Können Sonderzahlungen an Arbeitnehmer (Weihnachtsgeld) von Stichtagsregelungen abhängig gemacht werden?

Kernaussage

Wird in Allgemeinen Geschäftsbedingungen (AGB) eine Sonderzahlung mit Mischcharakter, die auch Vergütung für bereits erbrachte Arbeitsleistung darstellt, vom Bestand des Arbeitsverhältnisses am 31.12. des Jahres abhängig gemacht, in dem die Arbeitsleistung erbracht wurde, ist eine solche Stichtagsregelung unwirksam.

Sachverhalt

Seit 2006 war der Kläger als Controller bei dem beklagten Verlagsunternehmen beschäftigt. Er erhielt jährlich mit dem Novembergehalt eine als Gratifikation bezeichnete Sonderzahlung in Höhe des jeweiligen Novemberentgelts. Diese wurde ab dem Jahr 2007 als Weihnachtsgratifikation bezeichnet. Jeweils im Herbst eines Jahres übersandte die Beklagte ein Schreiben an alle Arbeitnehmer, in dem „Richtlinien“ der Auszahlung aufgeführt waren. In dem Schreiben für das Jahr 2010 hieß es u. a., die Zahlung erfolge „an Verlagsangehörige, die sich am 31.12.2010 in einem ungekündigten Arbeitsverhältnis“ befänden. Für jeden Kalendermonat mit einer bezahlten Arbeitsleistung sollten Verlagsangehörige 1/12 des Bruttomonatsgehalts erhalten. Nach den Richtlinien erhielten im Lauf des Jahres eintretende Arbeitnehmer die Sonderzahlung anteilig.
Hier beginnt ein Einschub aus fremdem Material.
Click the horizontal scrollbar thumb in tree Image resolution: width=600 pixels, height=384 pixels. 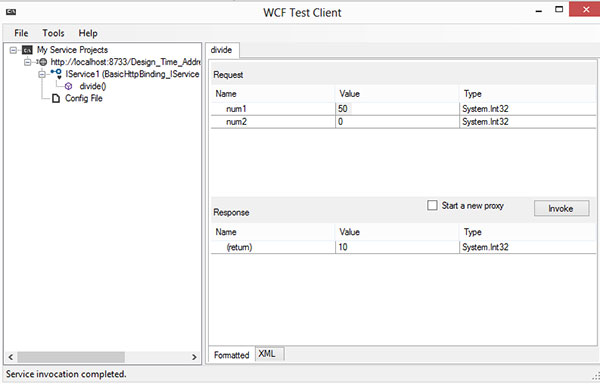coord(71,357)
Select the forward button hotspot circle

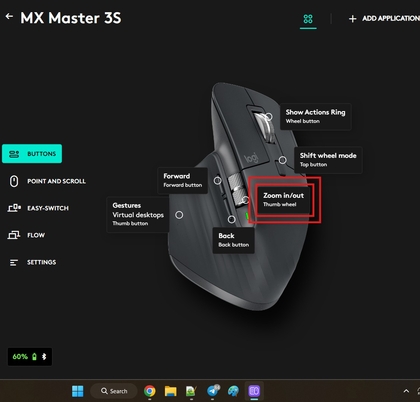point(217,181)
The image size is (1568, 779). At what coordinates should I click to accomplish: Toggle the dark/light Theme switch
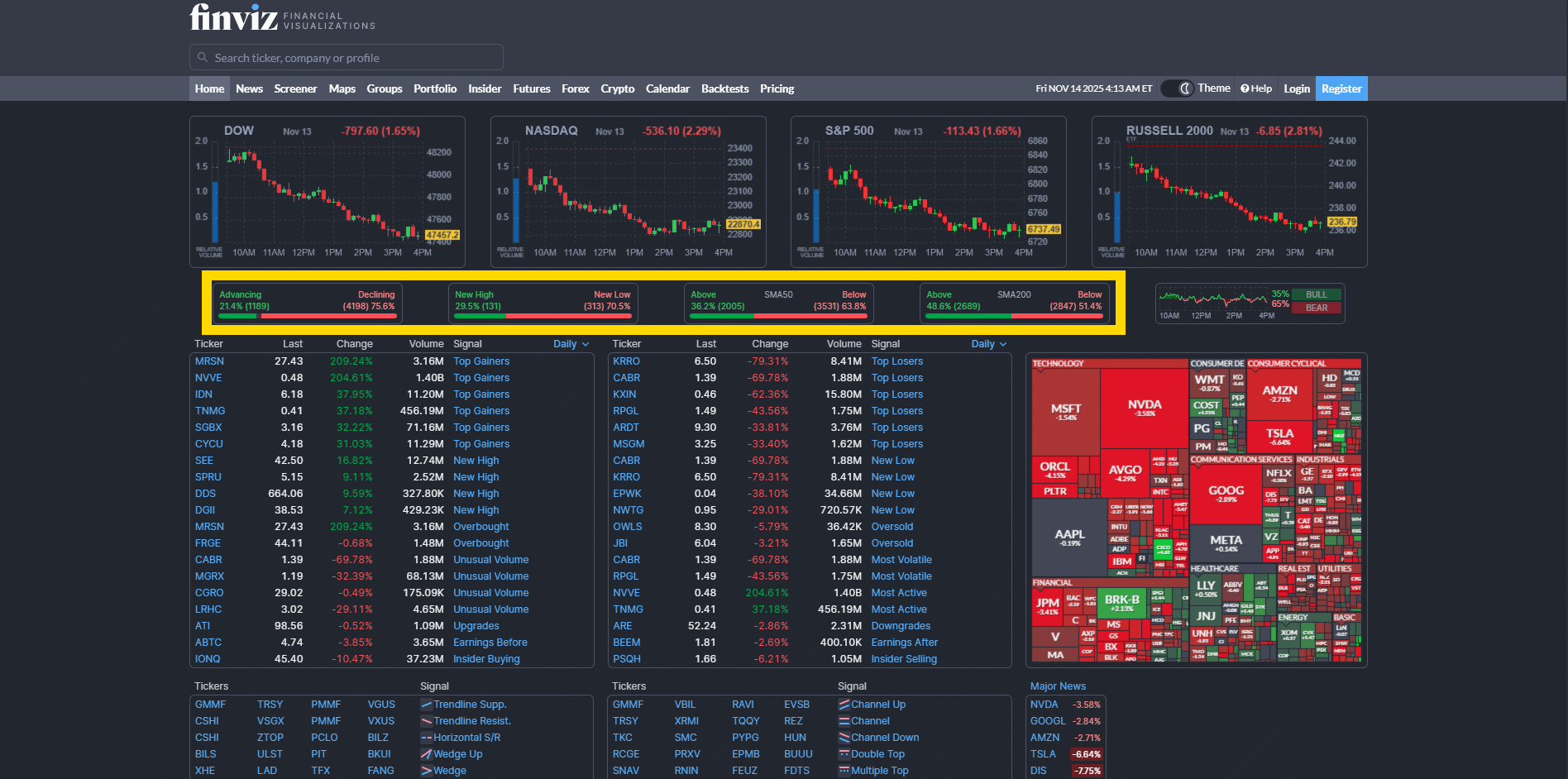click(x=1177, y=88)
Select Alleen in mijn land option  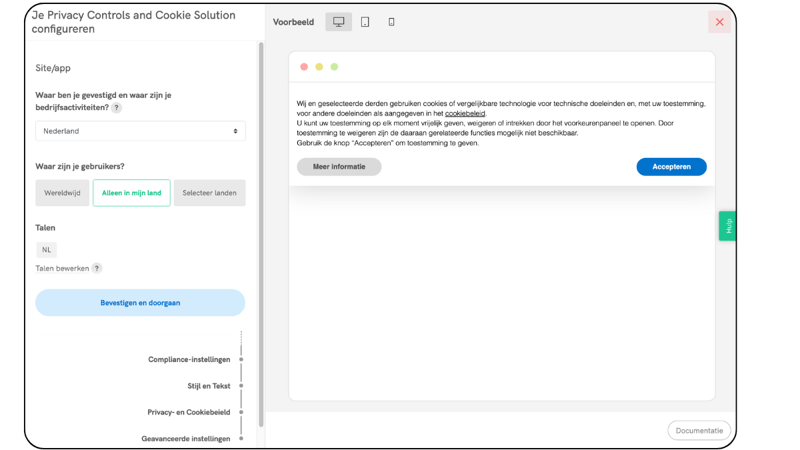(132, 193)
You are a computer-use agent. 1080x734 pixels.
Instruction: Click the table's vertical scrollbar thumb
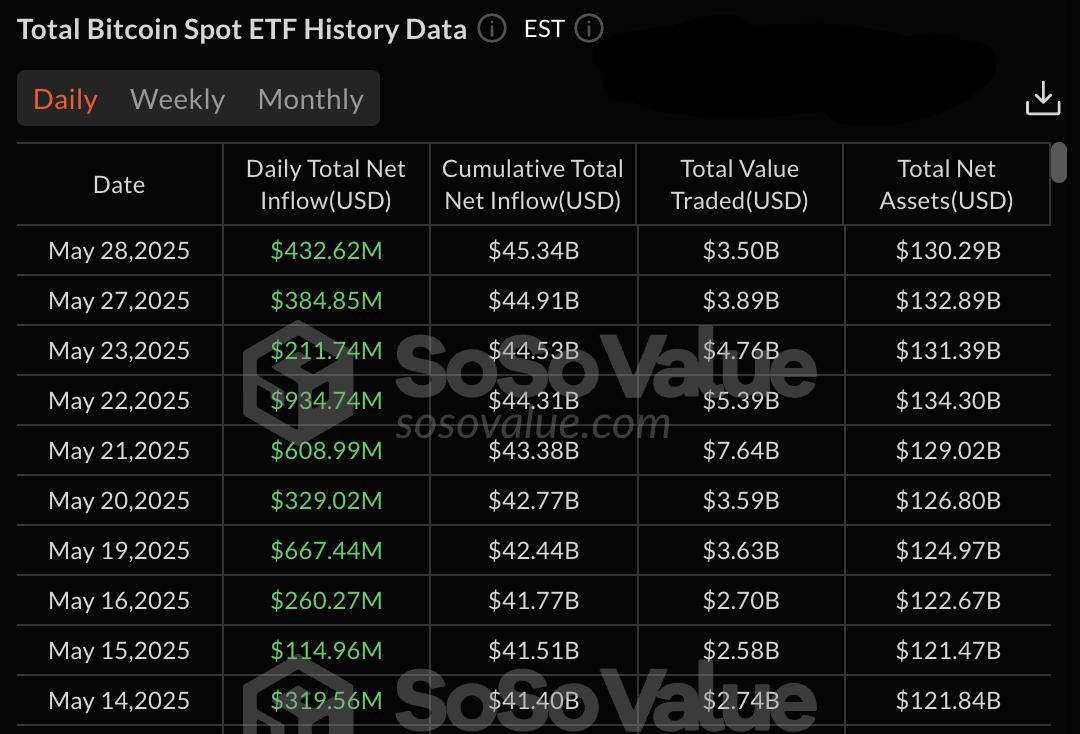click(1059, 162)
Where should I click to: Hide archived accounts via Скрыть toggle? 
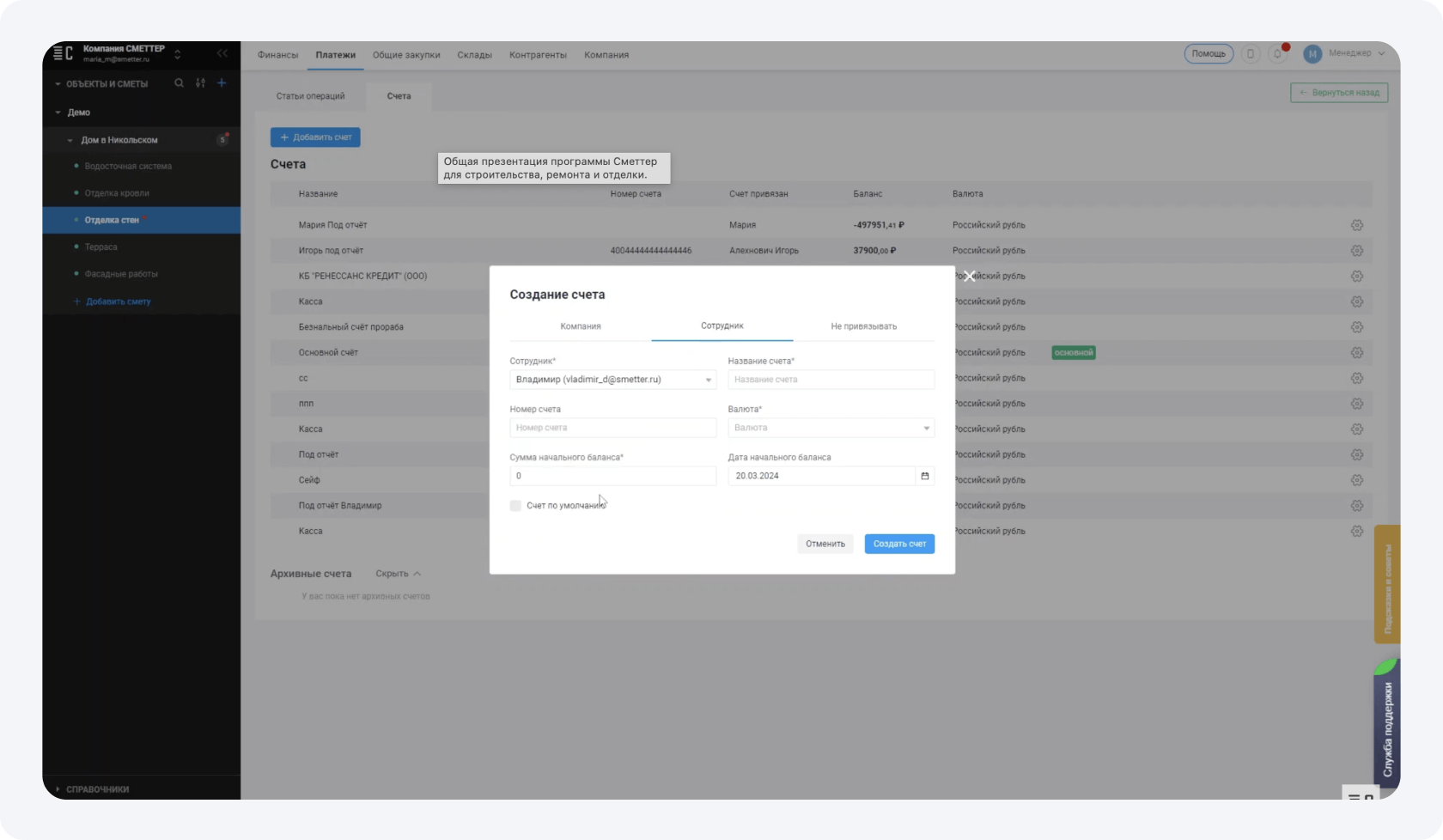coord(398,574)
Das Arbeitsverhältnis des Klägers endete aufgrund seiner Kündigung am 30.9.2010. Mit seiner Klage beanspruchte der Kläger anteilige (9/12) Zahlung der Sonderleistung. Die Klage wurde von den Vorinstanzen abgewiesen.

Entscheidung

Das Bundesarbeitsgerichts (BAG) hat das Verlagsunternehmen zur Zahlung verurteilt. Nach den Richtlinien soll die Sonderzahlung einerseits den Arbeitnehmer über das Jahresende hinaus an das Unternehmen binden und damit die Betriebstreue belohnen, zugleich aber auch der Vergütung der im Laufe des Jahres geleisteten Arbeit dienen. In derartigen Fällen sind Stichtagsregelungen, wie sie in den Richtlinien vereinbart sind, nach den Bestimmungen des Bürgerlichen Gesetzbuches (BGB) unwirksam, denn die Klausel benachteiligt den Kläger unangemessen. Sie steht im Widerspruch zum Grundgedanken der dort ebenfalls geregelten arbeitsrechtlichen Vorschriften, weil sie dem Arbeitnehmer bereits erarbeiteten Lohn entzieht. Der Vergütungsanspruch wurde nach den Richtlinien monatlich anteilig erworben. Es sind keine Anhaltspunkte dafür ersichtlich, dass die Sonderzahlung Gegenleistung vornehmlich für Zeiten nach dem Ausscheiden des Klägers oder für besondere – vom Kläger nicht erbrachte – Arbeitsleistungen sein sollte.

Konsequenz

Dient die Sonderzahlung auch der Vergütung der im Laufe des Jahres geleisteten Arbeit, darf dem Arbeitnehmer ein solcher bereits erarbeiteter Lohn nicht durch eine Stichtagsregelung in AGB wieder entzogen werden.